El brutal ataque que terminó en homicidio
Durante la madrugada del lunes, Zabala fue interceptado por la patota que rápidamente comenzó a recriminarle por el supuesto robo de una bicicleta. Sin dar tregua, lo atacaron a golpes mientras su amigo Esequiel logró escapar. Cuando regresó al lugar, pidió ayuda de inmediato.
La víctima ingresó consciente al hospital, pero el cuadro era grave: había recibido un disparo en la zona del pulmón sin orificio de salida. Las heridas provocadas por el proyectil fueron letales. Falleció pocas horas después de su ingreso, dejando una investigación abierta en la que todavía no hay responsables identificados.
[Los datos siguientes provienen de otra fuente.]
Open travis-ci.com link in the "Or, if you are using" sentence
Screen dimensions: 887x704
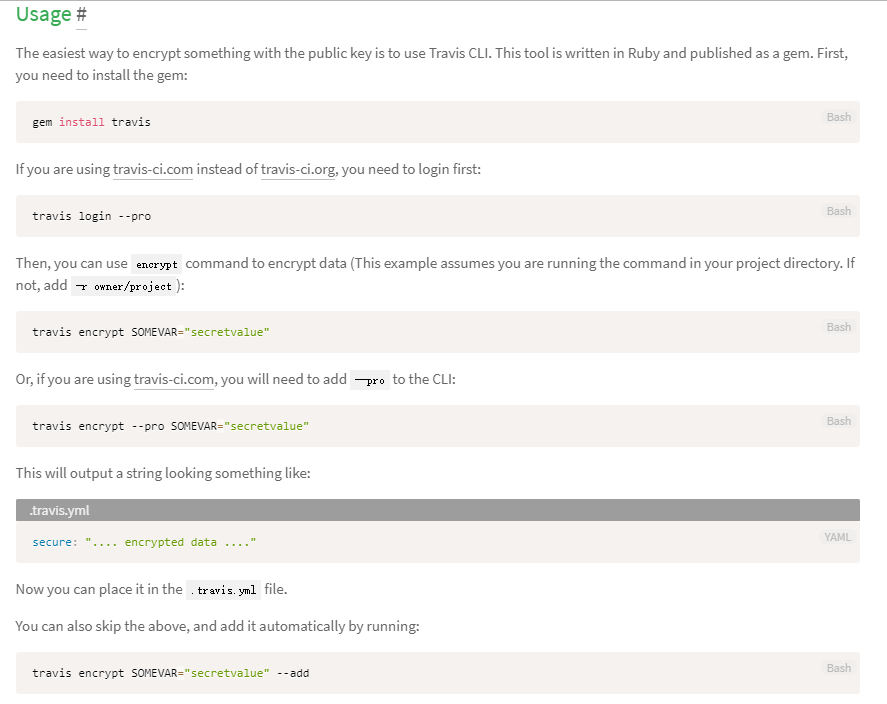[x=174, y=379]
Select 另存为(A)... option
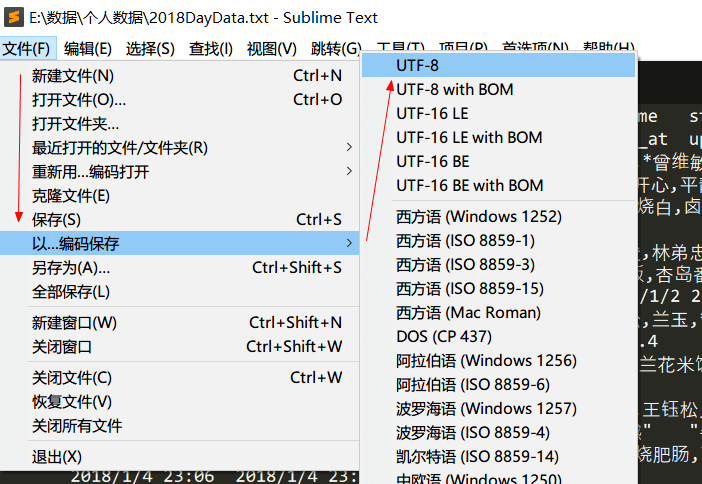The image size is (702, 484). 180,268
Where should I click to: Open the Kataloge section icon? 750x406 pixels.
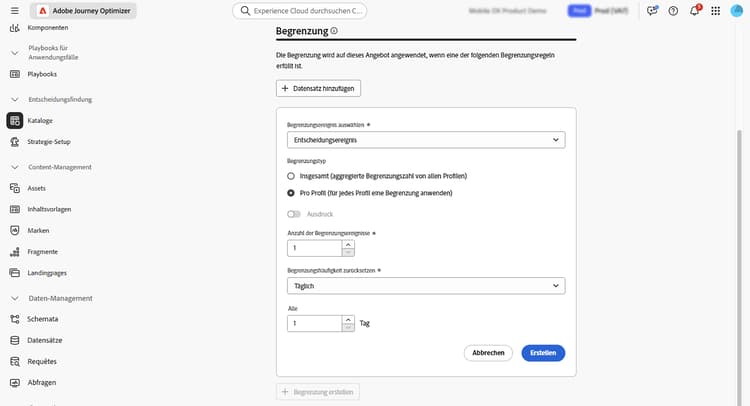tap(15, 121)
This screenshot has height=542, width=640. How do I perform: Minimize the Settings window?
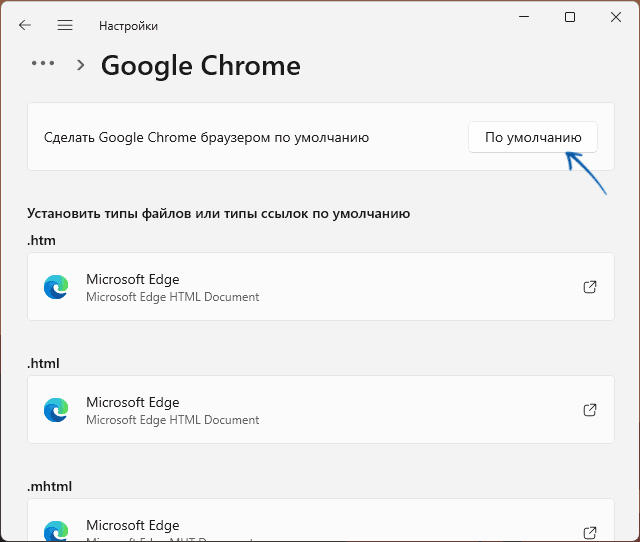[523, 17]
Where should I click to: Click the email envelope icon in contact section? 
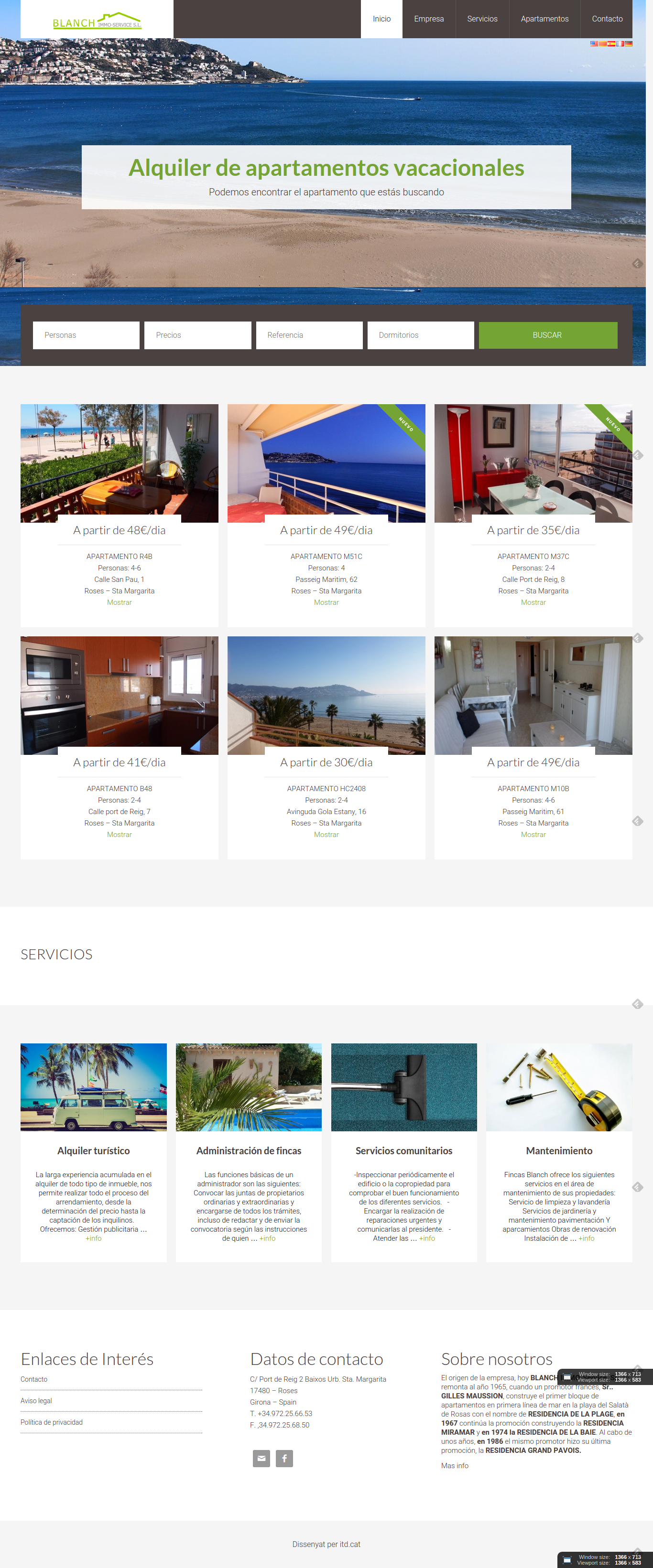coord(261,1459)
Los investigadores analizan las cámaras de seguridad de la zona para reconstruir la dinámica del ataque y determinar quién fue responsable del disparo letal. La brutalidad del hecho —una paliza colectiva culminada con un tiro ejecutor— generó conmoción en Mar del Plata y plantea interrogantes sobre la mecánica del crimen y si existió previa coordinación entre los agresores.
Quién era Maximiliano Marcel Zabala
Pese a sus antecedentes penales en robos, intentos de robo, resistencia a la autoridad y tenencia de estupefacientes, quienes lo conocían destacaban sus cualidades humanas. Sus allegados lo describían como “muy trabajador” y alguien que “siempre estaba de buen humor”. Vivía en casa de su amigo Esequiel, quien lo acompañaba la noche del ataque.
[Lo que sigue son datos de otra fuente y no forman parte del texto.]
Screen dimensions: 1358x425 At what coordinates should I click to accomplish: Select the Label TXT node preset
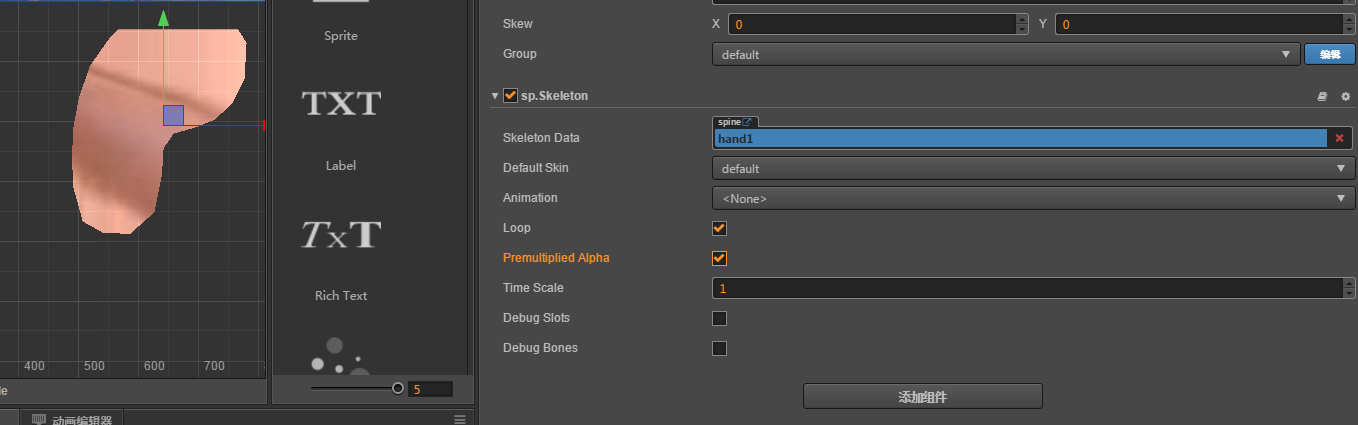(341, 103)
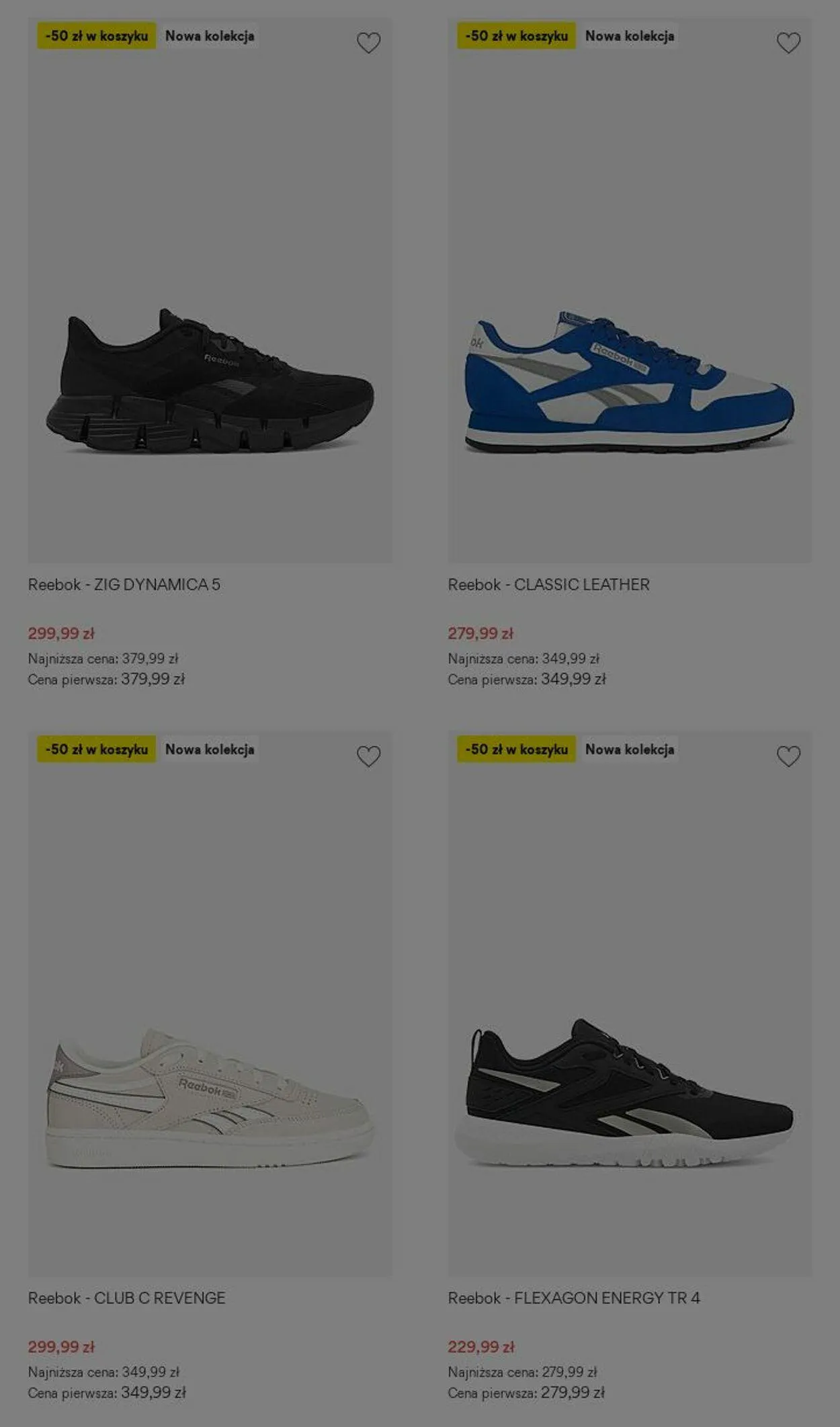Click the 299,99 zł price of ZIG DYNAMICA 5
Screen dimensions: 840x1427
[x=61, y=633]
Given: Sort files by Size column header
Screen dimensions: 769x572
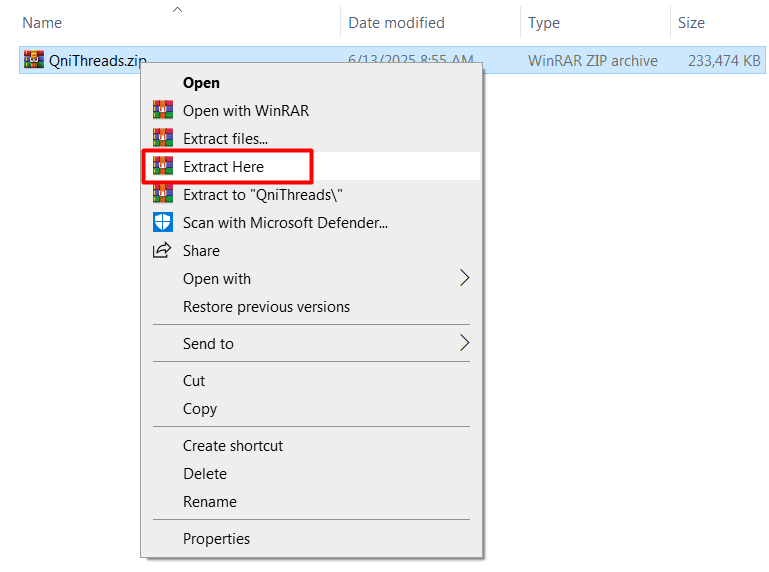Looking at the screenshot, I should tap(691, 22).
Su historia era marcada por el dolor: había perdido a sus padres siendo muy pequeño y no tenía familiares cercanos en la ciudad. Su hermana vive en otra localidad y sus amigos no habían logrado contactarla aún. Para Zabala, ese círculo de amigos era su familia. Dejó un hijo de nueve años que ahora queda sin su padre.
La investigación continúa en Mar del Plata sin pistas concretas sobre los diez atacantes. Los fiscales esperan que el análisis de las cámaras de seguridad permita avanzar en la identificación de responsables. Un crimen que refleja la violencia de patota —donde la acusación de un robo termina en ejecución sumaria— y que mantiene en vilo a la comunidad marplatense.